Les États-Unis ne se résument pas à Donald Trump. Et même en étant président, Donald Trump ne représente pas l’ensemble des États-Unis. Le Grand-Duché a donc raison de continuer à entretenir et à tisser des liens étroits avec des partenaires américains. Ou pour citer le Grand-Duc Guillaume, en mission économique cette semaine à New York : «Le Luxembourg reste résolument engagé dans son partenariat avec les États-Unis». Le souverain réaffirme ainsi le credo appliqué par le Premier ministre, Luc Frieden, depuis la réélection de Donald Trump . «Le Luxembourg et les États-Unis sont des alliés et partenaires proches et partagent une longue histoire de valeurs communes. Je compte travailler dur pour bâtir un partenariat transatlantique solide, conformément aux principes et aux intérêts du Luxembourg», avait-il clamé le 7 novembre 2024, quelques heures après l’officialisation du retour du magnat de l’immobilier à la Maison-Blanche.

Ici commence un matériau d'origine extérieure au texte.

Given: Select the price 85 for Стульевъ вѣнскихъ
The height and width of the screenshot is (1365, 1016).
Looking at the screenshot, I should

Les États-Unis constituent le deuxième partenaire commercial du Grand-Duché en dehors de l’Europe, avec une part de marché de 25 %. La valeur des produits exportés oscille entre 400 et 500 millions d’euros (0,5% du PIB). Les importations se situent entre 600 et 700 millions d’euros par an. Il n’est donc pas surprenant que la première mission économique du Grand-Duc Guillaume, en tant que chef de l’État, l’ait mené outre-Atlantique. Quatre ministres et une importante délégation d’entreprises issues du spatial, du numérique et de la défense ont accompagné le souverain. Le petit Luxembourg est respecté aux États-Unis. En témoigne le choix de Jeff Bezos, le patron d’Amazon, d’implanter au Grand-Duché le bureau européen de sa société spatiale Blue Origin.

Malgré tout, on ne peut ignorer que Donald Trump ne respecte nullement les principes et valeurs mis en avant par le Grand-Duc Guillaume : le libre-échange et le système multilatéral «fondé sur des règles, qui garantit l’équité, la prévisibilité et la stabilité». L’argent règne, certes. Mais cela n’excuse pas tout. Les actes et les propos du président américain sont dangereux, indignes et bafouent sans relâche l’État de droit, le droit international et même les règles élémentaires de politesse. Il faut savoir le dénoncer haut et fort.